> _PROBLEM SET_:
- a) From the sigc monitoring page below, copy the passage starting with "# Portfolio value" and going on through "ratio (rolling 30d)".
- b) List every panel named under "Dashboard Panels" in the sigc monitoring page below.
- c) Answer these questions from the sigc monitoring page below.
(i) Which port is set for the Prometheus metrics endpoint?
(ii) What scrape interval does the sample Prometheus config use?
(iii) Which port is set for the health checks?

> _PASSAGE TO READ_:
Monitoring¶

Prometheus metrics and observability for sigc.

Overview¶

sigc exposes comprehensive metrics for:

Strategy performance
System health
Trading activity
Data pipeline status

Prometheus Setup¶

Enable Metrics¶

YAML

monitoring:
  prometheus:
    enabled: true
    port: 9090
    path: /metrics

Scrape Configuration¶

Add to your Prometheus config:

YAML

# prometheus.yml
scrape_configs:
  - job_name: 'sigc'
    static_configs:
      - targets: ['localhost:9090']
    scrape_interval: 15s

Available Metrics¶

Performance Metrics¶

Text Only

# Portfolio value
sigc_portfolio_value{strategy="momentum"} 1050000

# Daily P&L
sigc_daily_pnl_pct{strategy="momentum"} 0.012

# Drawdown
sigc_drawdown_pct{strategy="momentum"} 0.032

# Sharpe ratio (rolling 30d)
sigc_sharpe_ratio_30d{strategy="momentum"} 1.25

# Returns
sigc_return_total{strategy="momentum"} 0.085
sigc_return_daily{strategy="momentum"} 0.0012

Position Metrics¶

Text Only

# Position count
sigc_positions_long_count{strategy="momentum"} 42
sigc_positions_short_count{strategy="momentum"} 38

# Exposure
sigc_exposure_gross_pct{strategy="momentum"} 1.85
sigc_exposure_net_pct{strategy="momentum"} 0.05

# Concentration
sigc_position_max_pct{strategy="momentum",ticker="NVDA"} 0.042
sigc_sector_max_pct{strategy="momentum",sector="Technology"} 0.22

Trading Metrics¶

Text Only

# Order counts
sigc_orders_total{strategy="momentum",status="filled"} 1523
sigc_orders_total{strategy="momentum",status="rejected"} 12
sigc_orders_total{strategy="momentum",status="cancelled"} 45

# Turnover
sigc_turnover_daily_pct{strategy="momentum"} 0.18
sigc_turnover_monthly_pct{strategy="momentum"} 0.85

# Transaction costs
sigc_transaction_costs_bps{strategy="momentum"} 8.5

System Metrics¶

Text Only

# Daemon status
sigc_daemon_uptime_seconds 302400
sigc_daemon_restarts_total 2

# Memory
sigc_memory_used_bytes 1073741824
sigc_memory_limit_bytes 4294967296

# CPU
sigc_cpu_usage_pct 15.2

# Computation
sigc_computation_duration_seconds{strategy="momentum"} 2.34
sigc_computation_last_success_timestamp{strategy="momentum"} 1705320000

Data Metrics¶

Text Only

# Data freshness
sigc_data_age_seconds{source="prices"} 900
sigc_data_rows_total{source="prices"} 2500000

# Cache
sigc_cache_hits_total 15234
sigc_cache_misses_total 523
sigc_cache_size_bytes 2147483648

Alert Metrics¶

Text Only

# Alert counts
sigc_alerts_total{severity="critical"} 0
sigc_alerts_total{severity="high"} 2
sigc_alerts_total{severity="warning"} 15

# Circuit breakers
sigc_circuit_breaker_triggered_total{breaker="daily_loss"} 1
sigc_circuit_breaker_status{breaker="daily_loss"} 0  # 0=ok, 1=tripped

Grafana Dashboards¶

Import Dashboard¶

sigc provides pre-built Grafana dashboards:

Bash

# Export dashboard JSON
sigc monitoring export-dashboard > sigc-dashboard.json

# Import to Grafana
curl -X POST \
  -H "Content-Type: application/json" \
  -d @sigc-dashboard.json \
  http://grafana:3000/api/dashboards/db

Dashboard Panels¶

Overview Panel: - Portfolio value over time - Daily P&L - Current drawdown - Key metrics

Performance Panel: - Cumulative returns - Rolling Sharpe - Drawdown chart - Monthly returns heatmap

Positions Panel: - Long/short counts - Gross/net exposure - Sector breakdown - Top positions

Trading Panel: - Orders by status - Turnover trend - Transaction costs - Fill rates

System Panel: - Memory/CPU usage - Computation times - Data freshness - Error rates

Health Checks¶

Endpoints¶

YAML

monitoring:
  health:
    enabled: true
    port: 8080

Bash

# Liveness (is process running?)

> _DATA PROVIDED_:
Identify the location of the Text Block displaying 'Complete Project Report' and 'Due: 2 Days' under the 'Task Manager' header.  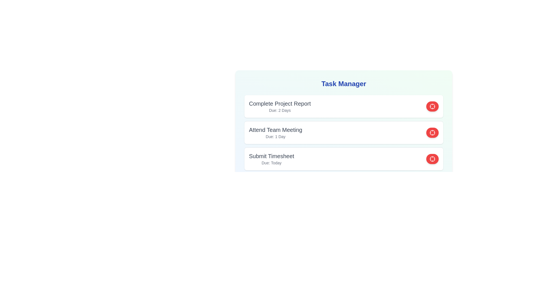
(280, 106).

> _SOLUTIONS TO EACH TASK_:
- a)
# Portfolio value
sigc_portfolio_value{strategy="momentum"} 1050000

# Daily P&L
sigc_daily_pnl_pct{strategy="momentum"} 0.012

# Drawdown
sigc_drawdown_pct{strategy="momentum"} 0.032

# Sharpe ratio (rolling 30d)

- b)
Overview Panel
Performance Panel
Positions Panel
Trading Panel
System Panel

- c)
(i) 9090
(ii) 15s
(iii) 8080